> **DOCUMENT TEXT**
────────────────
Poetry News

At Yale Review, Stephanie Burt Reviews Four Books That Take Their Space

Originally Published: April 30, 2020

In the new Yale Review, Stephanie Burt looks at the book-length poem, and four of those published in 2019 that she can count as favorite poetry books: Fred Moten’s All That Beauty, Emmalea Russo’s Wave Archive, Rosalie Moffet’s Nervous System, and Hannah Sullivan’s Three Poems. "None feels like a methodically rigorous Project," writes Burt. More:

…And none feels like a collection of stand-alone poems, either. Rather, they use length as an aesthetic device: their continuity, their ongoingness, shows how the people, things, feelings they depict remain intertwined, open-ended, hard to resolve. Because they can take the time to show you how to read them, they depend less than brief lyric poems do on conventions you’re likely to understand coming in. They have room to digress: they have space to double back, and even to string you along. Taken together, these books show how disparate strategies for writing a long poem—or creating collections made of long poems—can preserve a sense of surprise in the middle, yet hold a book together, beginning to end.
────────────────
> **RECORD EXCERPTS**
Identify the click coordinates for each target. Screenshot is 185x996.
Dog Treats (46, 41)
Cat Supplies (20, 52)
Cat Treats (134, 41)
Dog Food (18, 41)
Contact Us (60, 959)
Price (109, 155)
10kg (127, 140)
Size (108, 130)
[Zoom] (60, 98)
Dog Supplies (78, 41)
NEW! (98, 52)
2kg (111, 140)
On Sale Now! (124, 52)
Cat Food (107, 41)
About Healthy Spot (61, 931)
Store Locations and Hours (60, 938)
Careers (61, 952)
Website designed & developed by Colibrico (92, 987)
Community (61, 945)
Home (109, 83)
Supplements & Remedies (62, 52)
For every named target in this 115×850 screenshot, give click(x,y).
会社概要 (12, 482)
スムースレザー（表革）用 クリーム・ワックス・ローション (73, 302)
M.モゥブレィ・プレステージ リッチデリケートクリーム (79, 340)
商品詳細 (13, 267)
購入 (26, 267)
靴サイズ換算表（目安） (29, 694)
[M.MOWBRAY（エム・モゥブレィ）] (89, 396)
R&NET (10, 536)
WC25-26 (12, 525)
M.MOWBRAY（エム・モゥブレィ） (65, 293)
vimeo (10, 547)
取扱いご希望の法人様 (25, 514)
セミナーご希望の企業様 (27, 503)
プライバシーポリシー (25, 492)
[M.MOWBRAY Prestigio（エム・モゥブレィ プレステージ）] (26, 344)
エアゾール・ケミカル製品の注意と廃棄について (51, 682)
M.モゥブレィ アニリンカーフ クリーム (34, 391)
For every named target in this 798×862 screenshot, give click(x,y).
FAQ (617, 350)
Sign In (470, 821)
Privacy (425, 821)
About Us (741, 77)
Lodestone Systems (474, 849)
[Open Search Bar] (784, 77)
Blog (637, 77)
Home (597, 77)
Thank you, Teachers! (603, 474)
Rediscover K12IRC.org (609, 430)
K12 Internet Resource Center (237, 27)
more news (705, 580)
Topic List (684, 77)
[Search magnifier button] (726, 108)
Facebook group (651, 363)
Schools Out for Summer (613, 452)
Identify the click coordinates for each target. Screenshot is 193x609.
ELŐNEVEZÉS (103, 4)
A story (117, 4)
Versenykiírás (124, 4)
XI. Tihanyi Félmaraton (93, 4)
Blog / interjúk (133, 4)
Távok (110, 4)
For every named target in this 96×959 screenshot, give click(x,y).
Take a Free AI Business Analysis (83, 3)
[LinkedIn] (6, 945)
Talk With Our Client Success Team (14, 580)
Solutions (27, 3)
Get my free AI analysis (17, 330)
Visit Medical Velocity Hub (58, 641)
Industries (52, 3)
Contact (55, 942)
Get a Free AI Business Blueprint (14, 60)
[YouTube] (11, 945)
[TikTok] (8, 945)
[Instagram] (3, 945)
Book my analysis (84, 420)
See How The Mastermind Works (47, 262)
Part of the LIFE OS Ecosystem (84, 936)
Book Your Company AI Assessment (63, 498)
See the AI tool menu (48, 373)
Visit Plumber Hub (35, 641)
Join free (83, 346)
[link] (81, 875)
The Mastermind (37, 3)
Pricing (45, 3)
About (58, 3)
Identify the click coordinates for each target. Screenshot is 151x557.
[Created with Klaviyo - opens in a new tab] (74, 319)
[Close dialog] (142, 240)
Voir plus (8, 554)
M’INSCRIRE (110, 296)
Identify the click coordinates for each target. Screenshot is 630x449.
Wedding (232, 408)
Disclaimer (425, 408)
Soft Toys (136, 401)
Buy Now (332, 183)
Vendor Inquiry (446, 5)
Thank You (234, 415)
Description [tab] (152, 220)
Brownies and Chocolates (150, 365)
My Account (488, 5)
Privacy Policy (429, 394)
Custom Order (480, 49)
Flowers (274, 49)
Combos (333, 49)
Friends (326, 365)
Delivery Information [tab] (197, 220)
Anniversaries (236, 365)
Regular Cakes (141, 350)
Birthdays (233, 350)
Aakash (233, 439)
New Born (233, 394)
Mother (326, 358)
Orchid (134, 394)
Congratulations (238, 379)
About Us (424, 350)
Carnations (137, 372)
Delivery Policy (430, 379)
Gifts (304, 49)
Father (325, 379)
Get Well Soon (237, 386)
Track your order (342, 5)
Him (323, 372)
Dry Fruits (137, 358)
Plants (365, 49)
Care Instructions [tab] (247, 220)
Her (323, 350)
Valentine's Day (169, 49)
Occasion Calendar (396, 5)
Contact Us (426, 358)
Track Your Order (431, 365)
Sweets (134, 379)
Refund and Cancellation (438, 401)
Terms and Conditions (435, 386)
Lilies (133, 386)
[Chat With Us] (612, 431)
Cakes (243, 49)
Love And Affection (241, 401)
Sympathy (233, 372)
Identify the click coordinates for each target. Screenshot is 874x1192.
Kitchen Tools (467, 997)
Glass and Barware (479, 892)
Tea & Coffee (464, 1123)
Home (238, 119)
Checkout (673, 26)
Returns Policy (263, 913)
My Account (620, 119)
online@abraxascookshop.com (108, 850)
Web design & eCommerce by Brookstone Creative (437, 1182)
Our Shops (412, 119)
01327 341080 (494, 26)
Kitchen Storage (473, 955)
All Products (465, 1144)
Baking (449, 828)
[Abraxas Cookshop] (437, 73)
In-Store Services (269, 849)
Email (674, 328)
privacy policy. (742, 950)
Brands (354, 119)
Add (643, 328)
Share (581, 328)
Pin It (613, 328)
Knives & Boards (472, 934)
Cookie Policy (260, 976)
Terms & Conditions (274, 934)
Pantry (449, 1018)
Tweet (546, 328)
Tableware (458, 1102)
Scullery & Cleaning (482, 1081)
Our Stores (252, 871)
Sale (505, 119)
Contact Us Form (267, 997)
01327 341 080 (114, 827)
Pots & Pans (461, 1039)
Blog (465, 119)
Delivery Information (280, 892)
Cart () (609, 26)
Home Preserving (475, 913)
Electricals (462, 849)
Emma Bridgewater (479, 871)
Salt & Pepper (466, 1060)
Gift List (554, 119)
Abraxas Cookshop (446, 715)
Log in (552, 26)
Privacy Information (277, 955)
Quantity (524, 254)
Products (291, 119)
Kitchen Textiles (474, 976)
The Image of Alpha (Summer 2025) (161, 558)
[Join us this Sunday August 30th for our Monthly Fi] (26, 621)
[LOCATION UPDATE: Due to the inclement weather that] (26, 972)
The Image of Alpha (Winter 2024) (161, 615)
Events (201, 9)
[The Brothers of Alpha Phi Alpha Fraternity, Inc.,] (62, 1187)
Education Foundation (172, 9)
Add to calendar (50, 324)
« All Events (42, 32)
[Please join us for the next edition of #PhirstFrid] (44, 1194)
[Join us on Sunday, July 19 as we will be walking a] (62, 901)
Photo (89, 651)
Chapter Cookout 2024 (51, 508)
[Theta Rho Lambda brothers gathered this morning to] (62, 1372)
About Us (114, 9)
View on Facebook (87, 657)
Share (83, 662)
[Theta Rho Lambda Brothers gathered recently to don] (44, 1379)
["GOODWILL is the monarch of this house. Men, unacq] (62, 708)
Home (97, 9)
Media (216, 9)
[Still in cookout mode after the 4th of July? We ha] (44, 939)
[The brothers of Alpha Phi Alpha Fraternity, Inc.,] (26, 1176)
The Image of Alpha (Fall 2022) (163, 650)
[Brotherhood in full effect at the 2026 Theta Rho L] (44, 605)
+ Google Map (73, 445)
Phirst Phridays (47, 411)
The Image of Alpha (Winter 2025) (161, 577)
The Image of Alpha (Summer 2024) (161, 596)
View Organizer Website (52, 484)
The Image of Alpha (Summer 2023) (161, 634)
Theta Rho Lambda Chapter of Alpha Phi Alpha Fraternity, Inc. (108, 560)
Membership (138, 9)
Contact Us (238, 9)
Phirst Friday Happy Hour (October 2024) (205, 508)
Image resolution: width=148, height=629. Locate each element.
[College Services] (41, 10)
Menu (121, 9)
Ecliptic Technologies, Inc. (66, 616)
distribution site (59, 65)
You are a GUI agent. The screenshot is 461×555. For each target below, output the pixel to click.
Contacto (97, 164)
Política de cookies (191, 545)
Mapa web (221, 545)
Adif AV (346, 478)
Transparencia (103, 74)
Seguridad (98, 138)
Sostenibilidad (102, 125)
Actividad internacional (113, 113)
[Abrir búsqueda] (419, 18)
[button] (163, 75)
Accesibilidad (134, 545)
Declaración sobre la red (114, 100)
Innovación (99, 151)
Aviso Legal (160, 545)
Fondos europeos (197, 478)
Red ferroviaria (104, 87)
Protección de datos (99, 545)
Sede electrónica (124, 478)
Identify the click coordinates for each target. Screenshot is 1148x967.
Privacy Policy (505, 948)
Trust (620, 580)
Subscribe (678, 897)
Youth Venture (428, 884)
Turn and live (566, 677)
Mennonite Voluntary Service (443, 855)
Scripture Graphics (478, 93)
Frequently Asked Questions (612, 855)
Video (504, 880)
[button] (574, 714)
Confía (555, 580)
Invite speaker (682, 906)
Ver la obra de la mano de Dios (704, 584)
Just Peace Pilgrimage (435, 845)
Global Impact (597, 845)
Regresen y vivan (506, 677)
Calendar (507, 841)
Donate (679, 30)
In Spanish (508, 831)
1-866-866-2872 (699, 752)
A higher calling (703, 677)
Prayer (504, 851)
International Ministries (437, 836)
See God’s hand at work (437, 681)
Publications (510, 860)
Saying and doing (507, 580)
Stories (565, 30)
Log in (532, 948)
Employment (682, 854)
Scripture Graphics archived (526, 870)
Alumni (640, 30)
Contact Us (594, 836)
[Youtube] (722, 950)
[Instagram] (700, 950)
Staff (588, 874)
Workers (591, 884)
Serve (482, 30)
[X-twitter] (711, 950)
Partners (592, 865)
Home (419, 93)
────────────────
> **TASK PROMPT**
Continue the poetry news item on Stephanie Burt's Yale Review essay from the point at which it ends.

> **EXERCISE RESPONSE**
***

How would it feel to enter the world not as someone who wants to control and to understand it, but as someone who sets out to improvise, to collaborate, to play? How would we know when a poem could end? As with most of Fred Moten’s earlier volumes, All That Beauty comprises sequences, in a roller-coaster of prose and occasionally verse, incorporating quotations, riffs, echoes, and bits of literary and cultural theory in (to use Moten’s own terms) a Black Radical tradition. Moten usually jettisons such familiar standards of prose (and of pre-modernist verse) as consecutive argument, concrete reference, and consistency of voice. Instead, he has style, distinctive sounds, and a way of being—Moten might say a “resistance”—that goes along with them...

Read on at Yale Review.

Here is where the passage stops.